Copying nothing before it, reproduce the line that holds "Alat Semprot (34, 2006)" and every line after it in the data, exactly.

» Information:
☆ ☆ ☆ ☆ ☆

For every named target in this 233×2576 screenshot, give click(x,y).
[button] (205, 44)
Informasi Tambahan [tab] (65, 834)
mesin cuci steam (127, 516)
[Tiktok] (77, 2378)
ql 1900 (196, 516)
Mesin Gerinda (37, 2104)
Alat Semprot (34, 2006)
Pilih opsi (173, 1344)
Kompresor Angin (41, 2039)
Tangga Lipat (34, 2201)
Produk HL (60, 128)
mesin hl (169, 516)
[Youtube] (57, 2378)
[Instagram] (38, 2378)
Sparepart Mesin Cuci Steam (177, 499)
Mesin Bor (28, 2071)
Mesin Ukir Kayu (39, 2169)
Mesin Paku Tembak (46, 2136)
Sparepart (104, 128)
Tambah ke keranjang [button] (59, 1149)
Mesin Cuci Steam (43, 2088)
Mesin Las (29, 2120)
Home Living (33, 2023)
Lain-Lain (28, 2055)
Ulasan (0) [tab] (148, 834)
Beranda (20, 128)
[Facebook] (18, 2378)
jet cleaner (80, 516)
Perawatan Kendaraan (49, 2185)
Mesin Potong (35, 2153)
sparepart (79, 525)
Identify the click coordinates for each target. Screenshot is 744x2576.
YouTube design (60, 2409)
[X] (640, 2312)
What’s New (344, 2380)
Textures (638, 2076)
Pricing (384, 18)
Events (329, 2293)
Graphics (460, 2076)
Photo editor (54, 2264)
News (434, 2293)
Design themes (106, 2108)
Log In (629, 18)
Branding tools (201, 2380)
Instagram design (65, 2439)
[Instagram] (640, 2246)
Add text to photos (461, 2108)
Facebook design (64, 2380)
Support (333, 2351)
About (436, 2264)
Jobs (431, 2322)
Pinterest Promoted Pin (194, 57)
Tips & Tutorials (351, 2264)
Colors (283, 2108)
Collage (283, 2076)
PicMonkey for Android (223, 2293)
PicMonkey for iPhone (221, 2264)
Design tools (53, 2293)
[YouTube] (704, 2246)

☆ ☆ ☆ ☆ ☆

» Solution:
Alat Semprot (34, 2006)
Pilih opsi (173, 1344)
Kompresor Angin (41, 2039)
Tangga Lipat (34, 2201)
Produk HL (60, 128)
mesin hl (169, 516)
[Youtube] (57, 2378)
[Instagram] (38, 2378)
Sparepart Mesin Cuci Steam (177, 499)
Mesin Bor (28, 2071)
Mesin Ukir Kayu (39, 2169)
Mesin Paku Tembak (46, 2136)
Sparepart (104, 128)
Tambah ke keranjang [button] (59, 1149)
Mesin Cuci Steam (43, 2088)
Mesin Las (29, 2120)
Home Living (33, 2023)
Lain-Lain (28, 2055)
Ulasan (0) [tab] (148, 834)
Beranda (20, 128)
[Facebook] (18, 2378)
jet cleaner (80, 516)
Perawatan Kendaraan (49, 2185)
Mesin Potong (35, 2153)
sparepart (79, 525)
Identify the click coordinates for each target. Screenshot is 744x2576.
YouTube design (60, 2409)
[X] (640, 2312)
What’s New (344, 2380)
Textures (638, 2076)
Pricing (384, 18)
Events (329, 2293)
Graphics (460, 2076)
Photo editor (54, 2264)
News (434, 2293)
Design themes (106, 2108)
Log In (629, 18)
Branding tools (201, 2380)
Instagram design (65, 2439)
[Instagram] (640, 2246)
Add text to photos (461, 2108)
Facebook design (64, 2380)
Support (333, 2351)
About (436, 2264)
Jobs (431, 2322)
Pinterest Promoted Pin (194, 57)
Tips & Tutorials (351, 2264)
Colors (283, 2108)
Collage (283, 2076)
PicMonkey for Android (223, 2293)
PicMonkey for iPhone (221, 2264)
Design tools (53, 2293)
[YouTube] (704, 2246)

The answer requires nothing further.